Hmmm, now what? Let's start trying to reduce the number of function calls we make. It seems logical to think that if we can reduce the number of function calls, we should see some improvements in execution time. First, patterns and function calls do not work the same in the IECS. Function calls require overhead in setting up and executing. Patterns are more "native" if you will to the engine. All of our rules above have a TEST pattern which ANDs two other tests together. By their nature, rule patterns are implicit ANDs. Perhaps, we can break up the TEST pattern once more into 2 TEST patterns ("Simple ES, Share Patterns (3).ie"). This will get rid of one AND function call. Let's try it... Hey! This actually worked! Changing all the rules and executing, we see a speed boost of 37% over the original expert system!

Use the structure of your expert system to reduce function calls and other overhead

Now, let's go back to the drawing board a little bit and think "big picture" a little. Every rule in our expert system checks to ensure that the value in the "number" fact is in actuality a number. We are writing the expert system so we could just assume we know that this will always be a number and just get rid of the (numberp ?n) TEST pattern. However, this could be dangerous in the future if we modify our expert system and start overloading the number fact. Or, we may add in something to query the user for the original number. What if the user doesn't put in a number? The number fact won't detect it. So, let's be safe. Let's rethink the structure of our expert system to maker it safer and faster.

Instead of using an ordered fact with one multislot, let's define an unordered fact with one INTEGER slot. This slot will automatically enforce type safety, allow us to get rid of our numberp function calls in every rule, and avoid the overhead of a multislot compared to a slot. Our new fact template for num will look like:

(deftemplate num (slot n0 (type INTEGER)))

The rules will now reference the n0 slot and we get rid of the numberp TEST pattern:

(defrule match-and-add-01

"match numbers and add 1"

?f1 <- (num (n0 ?n))

(test (and (>= ?n 0) (< ?n 100)))

(modify ?f1 (n0 (+ ?n 1) ))

)

Let's change the rest of the rules ("Simple ES, Slots and TEST Patterns.ie"), load the expert system, and test it. Wow! 69% faster than the original! We have come far from our original expert system.

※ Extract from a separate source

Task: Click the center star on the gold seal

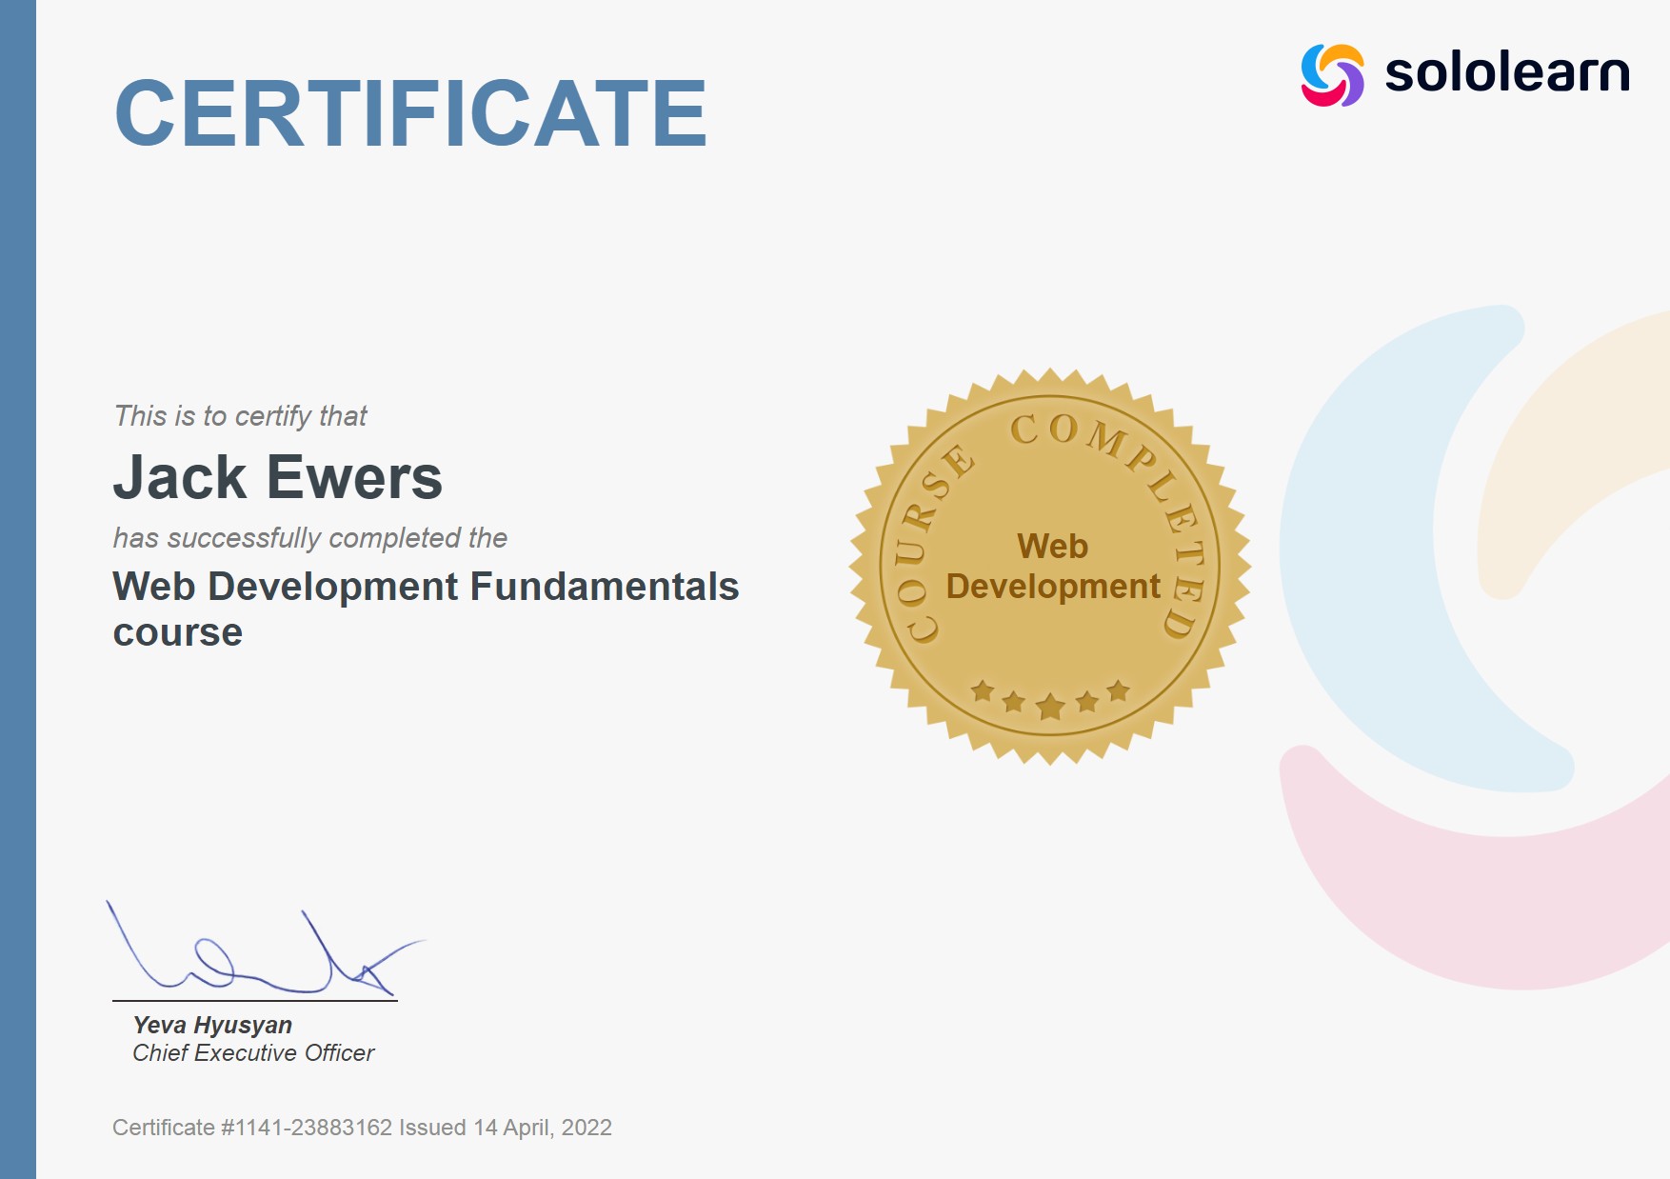Action: point(1050,707)
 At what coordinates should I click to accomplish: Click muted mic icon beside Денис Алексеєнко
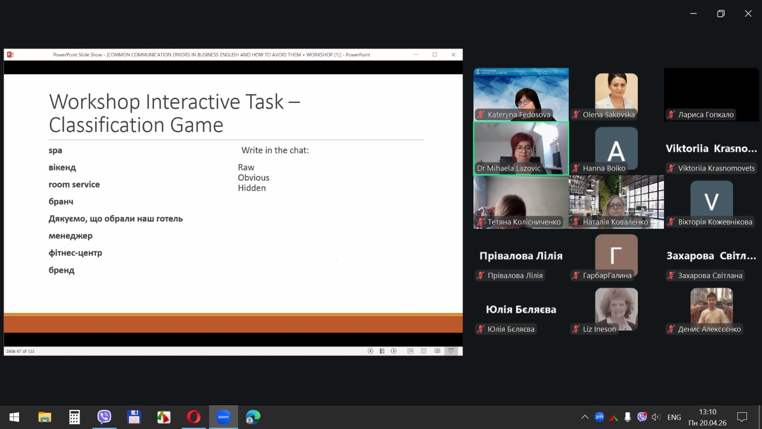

Don't carry around unused information

Right now, we need to pause to discuss something that does not apply to our current expert system but can easily occur in yours. Many expert systems will have facts with a massive number of facts. For example, a personnel expert system may have slots for ID, First Name, Middle Name, Last Name, Address, Phone Number, Fax Number, Cell Number, salary, tips, Mother's Maiden Name, et cetera, et cetera, et cetera. On the surface it makes sense. Keep all the data together in one place.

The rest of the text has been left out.